Goal of the exercise =
Gather, from the data below, each line in which the word "first" occurs.

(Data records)
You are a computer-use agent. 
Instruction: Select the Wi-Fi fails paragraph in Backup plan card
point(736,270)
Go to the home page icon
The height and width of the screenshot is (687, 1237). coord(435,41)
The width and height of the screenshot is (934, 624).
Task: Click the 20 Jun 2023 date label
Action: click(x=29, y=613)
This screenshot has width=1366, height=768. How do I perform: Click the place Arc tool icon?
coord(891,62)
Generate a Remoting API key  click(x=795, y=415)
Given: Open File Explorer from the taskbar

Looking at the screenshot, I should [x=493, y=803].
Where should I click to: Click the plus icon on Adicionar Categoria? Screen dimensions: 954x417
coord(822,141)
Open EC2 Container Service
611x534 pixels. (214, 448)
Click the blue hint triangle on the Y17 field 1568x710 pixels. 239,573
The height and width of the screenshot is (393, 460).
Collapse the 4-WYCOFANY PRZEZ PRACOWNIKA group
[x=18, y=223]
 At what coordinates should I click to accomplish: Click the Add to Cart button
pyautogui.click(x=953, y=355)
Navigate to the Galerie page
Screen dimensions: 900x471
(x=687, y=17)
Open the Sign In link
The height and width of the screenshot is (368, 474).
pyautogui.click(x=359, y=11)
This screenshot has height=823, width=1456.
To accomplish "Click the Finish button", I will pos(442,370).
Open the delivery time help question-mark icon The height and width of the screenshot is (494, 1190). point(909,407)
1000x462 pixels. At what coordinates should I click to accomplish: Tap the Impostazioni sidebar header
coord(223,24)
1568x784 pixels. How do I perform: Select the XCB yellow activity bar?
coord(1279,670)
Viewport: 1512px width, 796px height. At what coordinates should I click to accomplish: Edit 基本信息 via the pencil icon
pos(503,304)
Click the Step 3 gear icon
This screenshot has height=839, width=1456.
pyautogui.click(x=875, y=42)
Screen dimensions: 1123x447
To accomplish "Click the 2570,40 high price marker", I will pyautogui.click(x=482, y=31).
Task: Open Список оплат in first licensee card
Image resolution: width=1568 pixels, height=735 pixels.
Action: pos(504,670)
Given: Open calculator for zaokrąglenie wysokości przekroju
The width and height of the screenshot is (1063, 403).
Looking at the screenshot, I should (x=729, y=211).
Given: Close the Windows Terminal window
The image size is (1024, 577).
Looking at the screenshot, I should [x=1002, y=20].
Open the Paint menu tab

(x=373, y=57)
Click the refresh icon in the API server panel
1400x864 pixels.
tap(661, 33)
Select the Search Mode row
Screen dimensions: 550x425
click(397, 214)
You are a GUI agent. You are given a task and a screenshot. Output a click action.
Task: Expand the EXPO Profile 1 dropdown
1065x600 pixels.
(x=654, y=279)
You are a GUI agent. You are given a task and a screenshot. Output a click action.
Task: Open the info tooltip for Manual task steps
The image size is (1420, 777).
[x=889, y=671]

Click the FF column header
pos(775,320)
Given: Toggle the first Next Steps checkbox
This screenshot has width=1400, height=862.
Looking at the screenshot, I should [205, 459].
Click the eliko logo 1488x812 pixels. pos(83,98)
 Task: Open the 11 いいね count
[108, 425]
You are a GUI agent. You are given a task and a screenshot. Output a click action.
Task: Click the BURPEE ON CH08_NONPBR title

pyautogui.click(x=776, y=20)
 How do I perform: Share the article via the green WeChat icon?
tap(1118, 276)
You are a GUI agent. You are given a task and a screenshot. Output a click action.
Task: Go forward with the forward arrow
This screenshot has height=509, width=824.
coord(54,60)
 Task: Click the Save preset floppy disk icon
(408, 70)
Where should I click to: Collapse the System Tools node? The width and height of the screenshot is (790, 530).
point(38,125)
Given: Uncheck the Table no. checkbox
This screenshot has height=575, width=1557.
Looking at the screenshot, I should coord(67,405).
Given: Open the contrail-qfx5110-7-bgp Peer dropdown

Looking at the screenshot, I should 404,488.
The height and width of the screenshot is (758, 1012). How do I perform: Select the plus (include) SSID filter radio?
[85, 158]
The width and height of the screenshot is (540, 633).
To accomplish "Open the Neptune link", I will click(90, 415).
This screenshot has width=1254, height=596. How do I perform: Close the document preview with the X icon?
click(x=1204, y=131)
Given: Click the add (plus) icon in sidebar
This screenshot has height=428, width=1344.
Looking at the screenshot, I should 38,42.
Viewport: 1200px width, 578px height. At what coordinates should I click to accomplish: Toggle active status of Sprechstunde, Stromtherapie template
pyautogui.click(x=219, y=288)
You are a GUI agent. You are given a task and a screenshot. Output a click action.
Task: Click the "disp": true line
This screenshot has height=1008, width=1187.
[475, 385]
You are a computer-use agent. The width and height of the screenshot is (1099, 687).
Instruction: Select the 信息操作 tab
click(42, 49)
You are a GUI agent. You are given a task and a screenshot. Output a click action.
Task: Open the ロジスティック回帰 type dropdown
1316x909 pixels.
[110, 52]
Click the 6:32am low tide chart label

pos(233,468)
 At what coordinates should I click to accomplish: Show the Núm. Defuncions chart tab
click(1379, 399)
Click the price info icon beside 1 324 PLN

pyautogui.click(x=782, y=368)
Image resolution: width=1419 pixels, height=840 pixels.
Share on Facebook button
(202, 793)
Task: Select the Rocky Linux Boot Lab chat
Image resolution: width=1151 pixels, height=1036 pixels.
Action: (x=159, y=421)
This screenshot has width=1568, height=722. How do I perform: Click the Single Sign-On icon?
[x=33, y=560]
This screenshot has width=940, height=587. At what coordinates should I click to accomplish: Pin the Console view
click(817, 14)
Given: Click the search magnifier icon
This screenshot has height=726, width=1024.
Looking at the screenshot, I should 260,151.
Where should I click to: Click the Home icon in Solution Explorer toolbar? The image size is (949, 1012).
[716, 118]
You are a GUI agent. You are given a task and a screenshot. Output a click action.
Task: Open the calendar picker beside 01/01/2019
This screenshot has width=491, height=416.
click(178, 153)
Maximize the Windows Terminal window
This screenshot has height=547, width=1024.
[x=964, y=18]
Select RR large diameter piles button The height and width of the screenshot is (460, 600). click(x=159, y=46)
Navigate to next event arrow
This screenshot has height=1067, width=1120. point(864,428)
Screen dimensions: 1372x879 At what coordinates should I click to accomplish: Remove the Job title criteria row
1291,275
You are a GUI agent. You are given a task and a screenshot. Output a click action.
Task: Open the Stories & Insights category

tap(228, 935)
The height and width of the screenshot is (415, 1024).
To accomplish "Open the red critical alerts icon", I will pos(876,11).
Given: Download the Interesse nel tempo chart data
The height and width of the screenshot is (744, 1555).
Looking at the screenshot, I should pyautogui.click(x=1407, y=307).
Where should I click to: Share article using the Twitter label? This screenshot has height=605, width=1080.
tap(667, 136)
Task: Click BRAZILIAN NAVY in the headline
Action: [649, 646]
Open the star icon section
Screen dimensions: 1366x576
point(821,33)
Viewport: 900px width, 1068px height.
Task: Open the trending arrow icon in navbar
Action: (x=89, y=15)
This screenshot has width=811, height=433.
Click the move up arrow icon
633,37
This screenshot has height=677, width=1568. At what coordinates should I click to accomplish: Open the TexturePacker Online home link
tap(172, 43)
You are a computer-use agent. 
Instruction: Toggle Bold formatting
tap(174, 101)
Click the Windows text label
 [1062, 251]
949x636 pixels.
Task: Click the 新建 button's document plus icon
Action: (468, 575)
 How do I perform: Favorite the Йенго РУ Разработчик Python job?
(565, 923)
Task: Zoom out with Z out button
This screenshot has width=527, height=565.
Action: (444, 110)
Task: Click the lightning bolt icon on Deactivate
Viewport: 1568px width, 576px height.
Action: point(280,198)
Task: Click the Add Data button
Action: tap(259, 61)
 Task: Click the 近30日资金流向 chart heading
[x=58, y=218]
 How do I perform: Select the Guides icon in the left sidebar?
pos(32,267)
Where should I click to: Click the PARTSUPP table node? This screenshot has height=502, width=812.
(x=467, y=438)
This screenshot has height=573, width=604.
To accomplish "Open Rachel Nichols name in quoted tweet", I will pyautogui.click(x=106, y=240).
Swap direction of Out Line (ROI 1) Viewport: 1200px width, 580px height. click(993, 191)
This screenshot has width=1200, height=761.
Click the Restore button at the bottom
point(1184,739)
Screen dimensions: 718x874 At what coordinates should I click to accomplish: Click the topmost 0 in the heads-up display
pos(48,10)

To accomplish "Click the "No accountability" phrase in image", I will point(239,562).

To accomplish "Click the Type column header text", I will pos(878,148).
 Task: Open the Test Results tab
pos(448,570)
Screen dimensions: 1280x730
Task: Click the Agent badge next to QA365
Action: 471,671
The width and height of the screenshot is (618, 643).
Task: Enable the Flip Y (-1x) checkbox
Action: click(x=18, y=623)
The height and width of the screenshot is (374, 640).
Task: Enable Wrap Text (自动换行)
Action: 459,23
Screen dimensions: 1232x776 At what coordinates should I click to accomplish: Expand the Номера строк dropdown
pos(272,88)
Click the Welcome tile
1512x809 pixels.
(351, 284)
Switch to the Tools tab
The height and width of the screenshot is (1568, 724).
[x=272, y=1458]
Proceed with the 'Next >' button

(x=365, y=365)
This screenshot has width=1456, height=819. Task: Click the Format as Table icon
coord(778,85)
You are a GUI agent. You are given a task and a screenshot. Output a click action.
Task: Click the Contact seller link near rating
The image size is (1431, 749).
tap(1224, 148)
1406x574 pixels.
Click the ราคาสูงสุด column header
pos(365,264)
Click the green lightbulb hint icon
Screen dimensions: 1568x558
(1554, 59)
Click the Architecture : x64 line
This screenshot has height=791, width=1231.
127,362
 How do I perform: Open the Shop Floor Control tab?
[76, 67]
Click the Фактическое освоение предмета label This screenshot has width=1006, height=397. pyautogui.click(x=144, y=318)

Result =
Task: Open Список оплат in first licensee card
Given: Toggle the first Next Steps checkbox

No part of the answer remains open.